Le poids de l'étranger

Quoi qu'il soit, dans une économie internationalisée, il s'avère délicat d'apprécier les flux de R&D. Témoin, cette coïncidence survenue à la rentrée 2010 : « Le 15 septembre 2010, Renault inaugurait en Roumanie un nouveau centre technique dédié à la mise au point des véhicules et des organes mécaniques de la plateforme Logan. Six jours auparavant, le P-DG de Google, Éric Schmidt, annonçait la création en France d'un centre de recherche et développement (R&D) pour l'Europe qui recruterait prioritairement dans les écoles et les universités françaises dont l'excellence en mathématiques est reconnue. » De fait, remarque  Philippe Adnot, « les entreprises étrangères financent une part non négligeable de la dépense intérieure en R&D » : 20,8 % en 2007 et 22,2 % en 2008, contre 13 % aux États-Unis, 17 % en Finlande et 5 % au Japon ; entre 2007 et 2008, la part des dépenses intérieures de R&D des filiales sous contrôle étranger a même augmenté de plus de 11 %.

Les plus optimistes y verront, certes, le signe d'une attractivité renforcée par le succès du crédit impôt recherche. À l'issue d'une enquête menée auprès de sociétés réputées innovantes, Alma Consulting Group a confirmé, selon le résumé des Échos, que « pour la majorité des entreprises françaises, le CIR a bel et bien un effet de levier sur l'emploi en R&D : 39 % ont renforcé leurs équipes de chercheurs de 50 %, et même doublé leurs effectifs dans 22 % des cas. Autre effet positif : 38 % des sociétés déclarent avoir augmenté de 50 % le nombre d'innovations commercialisées, et 24 % ont lancé deux fois plus de produits innovants sur le marché. De nouvelles offres qui ont généré une augmentation de chiffre d'affaires de 50 % pour une entreprise sur trois, et même de 100 % pour une sur quatre. »

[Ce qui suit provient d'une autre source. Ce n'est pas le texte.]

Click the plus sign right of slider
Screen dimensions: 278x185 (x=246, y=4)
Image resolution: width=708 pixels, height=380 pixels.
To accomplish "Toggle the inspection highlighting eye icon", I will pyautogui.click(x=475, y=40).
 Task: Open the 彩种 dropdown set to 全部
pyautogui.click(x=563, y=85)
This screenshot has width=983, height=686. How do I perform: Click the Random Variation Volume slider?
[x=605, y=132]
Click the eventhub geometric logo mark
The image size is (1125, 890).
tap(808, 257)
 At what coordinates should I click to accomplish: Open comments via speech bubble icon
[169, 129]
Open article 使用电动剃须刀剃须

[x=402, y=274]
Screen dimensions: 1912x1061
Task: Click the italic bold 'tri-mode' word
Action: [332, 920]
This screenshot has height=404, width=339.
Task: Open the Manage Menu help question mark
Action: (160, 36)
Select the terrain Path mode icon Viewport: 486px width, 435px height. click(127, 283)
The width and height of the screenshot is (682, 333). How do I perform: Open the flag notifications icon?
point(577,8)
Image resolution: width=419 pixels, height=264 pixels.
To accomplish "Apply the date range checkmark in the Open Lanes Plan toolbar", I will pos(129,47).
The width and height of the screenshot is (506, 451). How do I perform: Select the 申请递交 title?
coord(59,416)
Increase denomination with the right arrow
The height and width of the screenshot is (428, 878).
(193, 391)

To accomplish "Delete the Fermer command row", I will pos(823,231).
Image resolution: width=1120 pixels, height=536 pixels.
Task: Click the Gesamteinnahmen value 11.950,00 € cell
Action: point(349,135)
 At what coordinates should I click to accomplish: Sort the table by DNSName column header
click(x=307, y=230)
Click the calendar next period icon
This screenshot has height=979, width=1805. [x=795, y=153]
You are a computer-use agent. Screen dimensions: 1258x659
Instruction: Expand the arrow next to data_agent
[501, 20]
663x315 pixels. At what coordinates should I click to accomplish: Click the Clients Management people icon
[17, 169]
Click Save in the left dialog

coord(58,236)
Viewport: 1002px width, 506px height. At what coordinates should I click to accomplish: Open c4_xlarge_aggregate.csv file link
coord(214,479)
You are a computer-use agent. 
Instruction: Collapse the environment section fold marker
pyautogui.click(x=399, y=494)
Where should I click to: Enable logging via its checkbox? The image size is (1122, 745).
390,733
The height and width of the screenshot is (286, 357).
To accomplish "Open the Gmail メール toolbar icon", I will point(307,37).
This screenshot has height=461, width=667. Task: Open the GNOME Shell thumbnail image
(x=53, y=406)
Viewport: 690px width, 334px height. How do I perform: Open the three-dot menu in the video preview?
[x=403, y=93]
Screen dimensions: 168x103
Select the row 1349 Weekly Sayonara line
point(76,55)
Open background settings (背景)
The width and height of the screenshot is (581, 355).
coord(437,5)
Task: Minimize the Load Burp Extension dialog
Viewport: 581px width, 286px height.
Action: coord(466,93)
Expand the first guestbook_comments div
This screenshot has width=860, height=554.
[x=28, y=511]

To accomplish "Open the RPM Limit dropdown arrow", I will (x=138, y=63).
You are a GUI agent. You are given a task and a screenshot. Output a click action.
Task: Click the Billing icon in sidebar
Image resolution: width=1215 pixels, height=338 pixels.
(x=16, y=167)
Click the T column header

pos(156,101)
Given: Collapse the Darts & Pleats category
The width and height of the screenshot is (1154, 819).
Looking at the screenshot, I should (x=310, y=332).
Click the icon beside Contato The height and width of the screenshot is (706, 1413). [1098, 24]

Toutefois, on ne saurait se contenter de ces chiffres. D'autant que, dans les années à venir, les entreprises conduiront probablement un audit sur la localisation de leurs centres de R&D, prévient le sénateur de l'Aube. « À cet égard », remarque-t-il, « plus ces centres seront intégrés à un écosystème d'innovation dynamique, et plus il sera onéreux pour l'entreprise de modifier la géographie de sa R&D ». Ou comment enraciner l'activité sous les vents de la mondialisation.